Chronotope’s avatarChronotope’s Twitter Archive—№ 87,156

          1. …in reply to @metaviv
            metaviv journethics CraigSilverman emilybell craignewmark mosseri _trustproject jonkeegan Mantzarlis The whitelist idea is cool, but I'm always wary of centralized authorities in this manner. It would be interesting if publications maintained their own public-facing whitelists that could be assessed for trust in combination with certification or meta-data compliance.
        1. …in reply to @Chronotope
          metaviv journethics CraigSilverman emilybell craignewmark mosseri _trustproject jonkeegan Mantzarlis And I'm not at all opposed to the Trust Project metas (the more metadata the better), I'm just very wary of suggesting it be used as signals for platforms to base trust on until we have a method to block bad actors from using them...
      1. …in reply to @Chronotope
        metaviv journethics CraigSilverman emilybell craignewmark mosseri _trustproject jonkeegan Mantzarlis Without that, we end up creating an even more detailed layer for fraud to be committed on and we burn the bridge on those trust signals being reliable before we can really get to use them. IMO: when it comes to establishing trust metadata each attempt has only one shot.
    1. …in reply to @Chronotope
      metaviv journethics CraigSilverman emilybell craignewmark mosseri _trustproject jonkeegan Mantzarlis We saw that with Google's authorship project.
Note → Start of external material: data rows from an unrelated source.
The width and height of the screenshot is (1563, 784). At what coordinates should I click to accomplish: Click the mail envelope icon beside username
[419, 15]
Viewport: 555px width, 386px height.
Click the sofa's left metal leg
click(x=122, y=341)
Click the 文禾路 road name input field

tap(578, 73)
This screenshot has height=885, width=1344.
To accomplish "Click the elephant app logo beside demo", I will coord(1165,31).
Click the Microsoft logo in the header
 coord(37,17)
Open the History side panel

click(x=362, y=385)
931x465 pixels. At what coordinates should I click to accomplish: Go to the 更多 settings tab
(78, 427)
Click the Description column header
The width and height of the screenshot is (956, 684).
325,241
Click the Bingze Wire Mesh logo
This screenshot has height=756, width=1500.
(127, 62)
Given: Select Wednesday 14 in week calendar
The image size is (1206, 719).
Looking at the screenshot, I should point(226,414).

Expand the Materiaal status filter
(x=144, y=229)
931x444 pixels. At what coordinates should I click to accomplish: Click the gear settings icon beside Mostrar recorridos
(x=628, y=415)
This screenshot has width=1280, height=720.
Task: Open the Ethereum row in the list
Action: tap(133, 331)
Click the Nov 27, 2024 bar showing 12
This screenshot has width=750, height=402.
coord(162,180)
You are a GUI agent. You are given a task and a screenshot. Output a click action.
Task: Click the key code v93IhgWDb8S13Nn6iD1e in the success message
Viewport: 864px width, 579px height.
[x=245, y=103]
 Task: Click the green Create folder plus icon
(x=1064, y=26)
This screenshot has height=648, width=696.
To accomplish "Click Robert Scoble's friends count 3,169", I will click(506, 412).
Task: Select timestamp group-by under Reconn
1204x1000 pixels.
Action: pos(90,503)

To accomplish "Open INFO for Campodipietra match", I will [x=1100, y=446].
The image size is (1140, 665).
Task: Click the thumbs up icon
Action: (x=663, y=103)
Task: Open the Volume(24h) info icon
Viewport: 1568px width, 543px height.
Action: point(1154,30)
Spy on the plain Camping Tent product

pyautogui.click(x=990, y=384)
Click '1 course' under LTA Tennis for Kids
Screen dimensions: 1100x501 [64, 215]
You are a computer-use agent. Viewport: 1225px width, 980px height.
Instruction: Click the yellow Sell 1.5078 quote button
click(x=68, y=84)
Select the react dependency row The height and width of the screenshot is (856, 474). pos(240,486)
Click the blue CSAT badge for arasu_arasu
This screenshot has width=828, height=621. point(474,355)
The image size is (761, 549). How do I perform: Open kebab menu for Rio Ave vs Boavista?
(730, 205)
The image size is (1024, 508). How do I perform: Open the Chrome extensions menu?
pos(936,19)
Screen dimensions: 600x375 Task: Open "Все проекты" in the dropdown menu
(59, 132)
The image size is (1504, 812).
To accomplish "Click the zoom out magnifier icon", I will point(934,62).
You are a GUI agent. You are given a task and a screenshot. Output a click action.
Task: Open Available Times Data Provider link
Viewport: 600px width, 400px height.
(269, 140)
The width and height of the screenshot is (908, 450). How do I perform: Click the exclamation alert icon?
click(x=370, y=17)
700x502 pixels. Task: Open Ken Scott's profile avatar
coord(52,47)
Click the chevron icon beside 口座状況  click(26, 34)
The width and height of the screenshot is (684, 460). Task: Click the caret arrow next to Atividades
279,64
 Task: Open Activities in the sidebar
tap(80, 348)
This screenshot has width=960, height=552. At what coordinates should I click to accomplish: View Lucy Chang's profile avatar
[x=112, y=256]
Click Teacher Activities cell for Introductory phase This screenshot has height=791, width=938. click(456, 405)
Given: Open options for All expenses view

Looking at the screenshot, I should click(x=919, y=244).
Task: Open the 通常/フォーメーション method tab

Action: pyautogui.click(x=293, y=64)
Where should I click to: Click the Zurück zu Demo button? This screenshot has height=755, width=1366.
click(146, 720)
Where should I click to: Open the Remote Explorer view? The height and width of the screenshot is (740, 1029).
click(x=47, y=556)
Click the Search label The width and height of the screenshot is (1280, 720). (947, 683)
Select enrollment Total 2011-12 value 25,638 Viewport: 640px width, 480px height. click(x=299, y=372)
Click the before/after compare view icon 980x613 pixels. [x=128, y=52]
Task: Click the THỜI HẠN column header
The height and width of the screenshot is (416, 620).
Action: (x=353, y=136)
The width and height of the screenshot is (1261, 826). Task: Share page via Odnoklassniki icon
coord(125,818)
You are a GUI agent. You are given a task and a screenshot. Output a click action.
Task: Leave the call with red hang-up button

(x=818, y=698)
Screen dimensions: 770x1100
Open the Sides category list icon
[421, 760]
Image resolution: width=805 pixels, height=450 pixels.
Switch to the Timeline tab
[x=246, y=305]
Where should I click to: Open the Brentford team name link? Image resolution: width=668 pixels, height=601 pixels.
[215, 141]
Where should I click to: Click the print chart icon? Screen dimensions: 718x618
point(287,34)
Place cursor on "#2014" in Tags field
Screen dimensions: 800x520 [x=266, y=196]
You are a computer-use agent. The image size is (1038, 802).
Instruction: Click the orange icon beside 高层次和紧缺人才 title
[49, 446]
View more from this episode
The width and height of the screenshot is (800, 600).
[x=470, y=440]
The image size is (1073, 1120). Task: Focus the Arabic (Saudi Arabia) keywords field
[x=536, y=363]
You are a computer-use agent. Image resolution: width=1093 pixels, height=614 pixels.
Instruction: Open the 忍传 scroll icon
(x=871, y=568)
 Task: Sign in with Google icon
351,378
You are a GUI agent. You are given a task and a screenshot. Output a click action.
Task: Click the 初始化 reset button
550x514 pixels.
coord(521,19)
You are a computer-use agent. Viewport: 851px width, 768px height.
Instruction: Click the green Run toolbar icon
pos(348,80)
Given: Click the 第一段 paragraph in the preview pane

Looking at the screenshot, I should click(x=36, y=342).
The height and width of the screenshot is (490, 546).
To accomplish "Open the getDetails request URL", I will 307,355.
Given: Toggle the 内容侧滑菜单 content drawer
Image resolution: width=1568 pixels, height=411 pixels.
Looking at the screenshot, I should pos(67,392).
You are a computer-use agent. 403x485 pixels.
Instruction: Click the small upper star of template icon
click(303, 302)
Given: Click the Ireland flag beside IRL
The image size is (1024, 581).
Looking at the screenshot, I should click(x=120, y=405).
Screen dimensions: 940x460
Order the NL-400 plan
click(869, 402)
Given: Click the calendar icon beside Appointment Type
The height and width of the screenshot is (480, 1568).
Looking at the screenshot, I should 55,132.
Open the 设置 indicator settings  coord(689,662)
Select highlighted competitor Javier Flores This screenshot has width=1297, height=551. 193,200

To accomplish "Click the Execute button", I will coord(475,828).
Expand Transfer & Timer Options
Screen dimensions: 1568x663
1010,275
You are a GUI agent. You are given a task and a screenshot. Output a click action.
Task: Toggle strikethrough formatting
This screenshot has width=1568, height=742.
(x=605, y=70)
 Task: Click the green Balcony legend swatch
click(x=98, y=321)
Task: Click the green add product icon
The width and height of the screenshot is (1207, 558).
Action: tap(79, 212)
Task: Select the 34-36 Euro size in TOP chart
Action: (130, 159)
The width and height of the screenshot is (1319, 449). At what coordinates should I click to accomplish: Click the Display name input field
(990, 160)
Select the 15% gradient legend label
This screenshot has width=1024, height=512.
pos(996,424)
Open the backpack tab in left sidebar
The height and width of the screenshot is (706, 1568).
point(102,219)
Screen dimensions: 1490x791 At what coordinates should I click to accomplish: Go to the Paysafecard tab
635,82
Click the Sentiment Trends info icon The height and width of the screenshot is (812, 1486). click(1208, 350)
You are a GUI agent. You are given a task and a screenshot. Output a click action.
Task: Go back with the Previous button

It was a great idea that could have been hugely beneficial, but because it was easier to exploit than honestly enact it ended up making things worse before it was turned off entirely.
  1. …in reply to @Chronotope
    metaviv journethics CraigSilverman emilybell craignewmark mosseri _trustproject jonkeegan Mantzarlis Worth noting, for the whitelist idea, some large and medium publishers already maintain whitelists of legit news orgs on the commercial side as part of the process of recirculation, arbitrage, and distribution.